* **Activity**:
When the word "agent" shows up in a line of the data below, copy that whole line.

Saved data entries:
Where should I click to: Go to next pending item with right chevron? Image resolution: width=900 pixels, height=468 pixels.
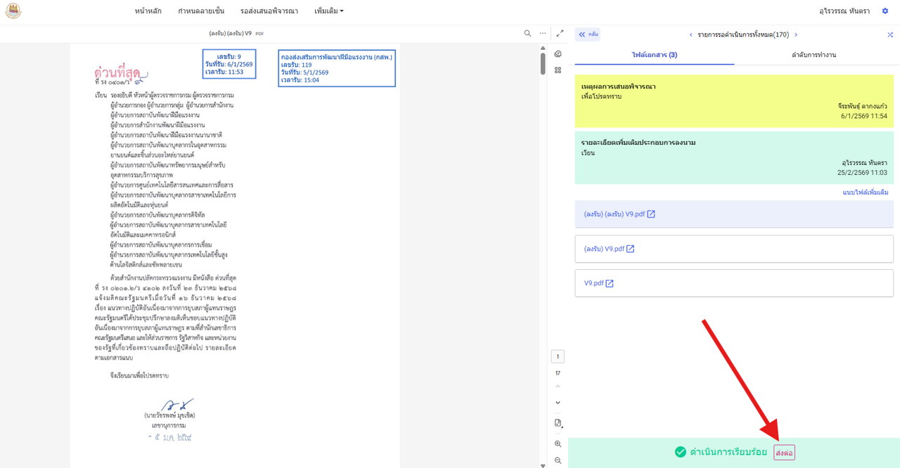tap(796, 34)
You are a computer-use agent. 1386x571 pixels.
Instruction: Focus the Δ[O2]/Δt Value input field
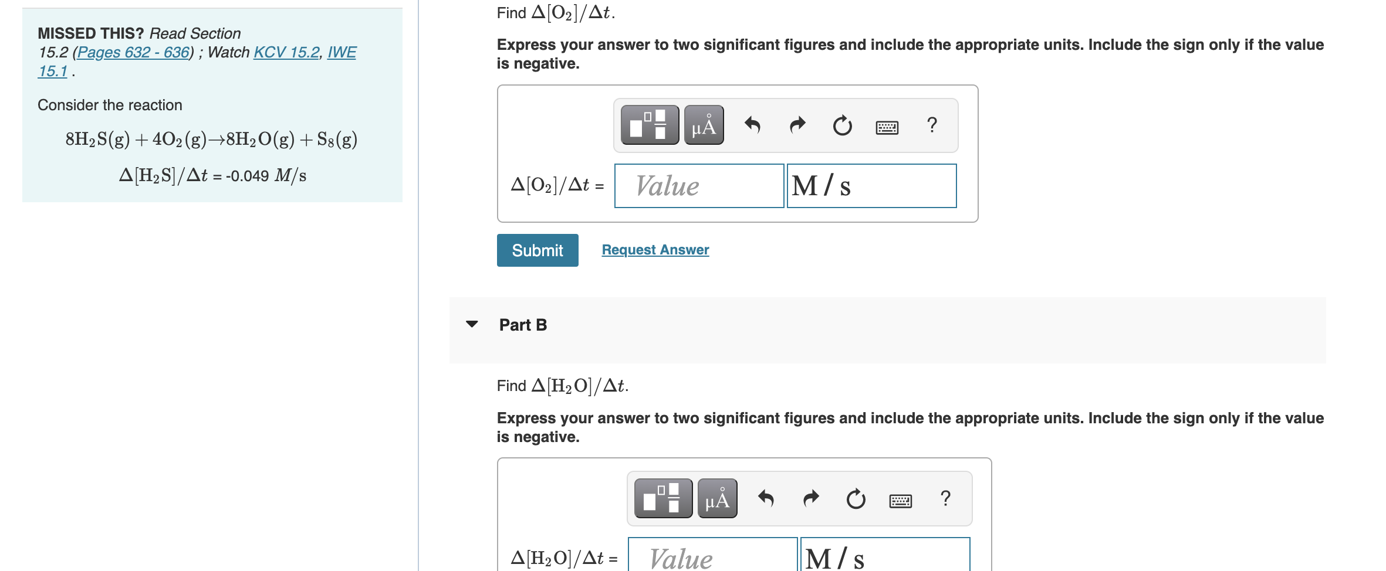tap(699, 186)
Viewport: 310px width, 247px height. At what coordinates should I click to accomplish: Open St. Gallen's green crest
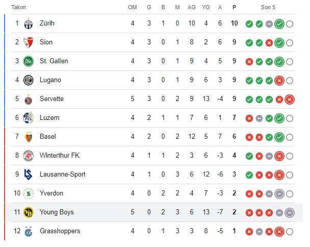pos(28,61)
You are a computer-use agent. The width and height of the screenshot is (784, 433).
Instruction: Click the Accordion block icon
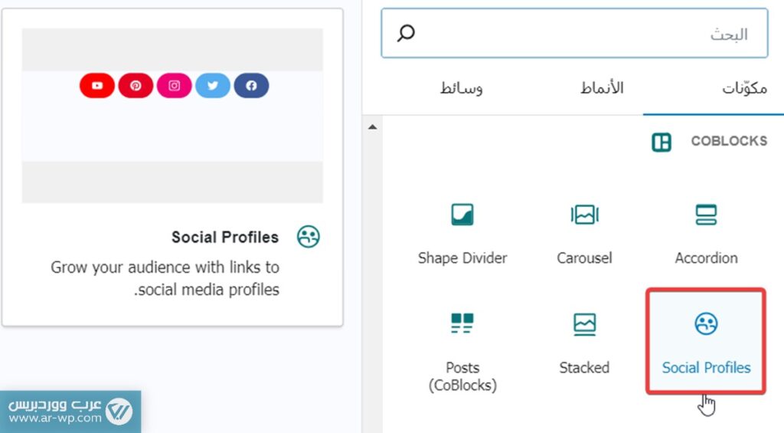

* **Finished task**:
You are a computer-use agent. 1386x571 pixels.
You are a computer-use agent. The width and height of the screenshot is (784, 433).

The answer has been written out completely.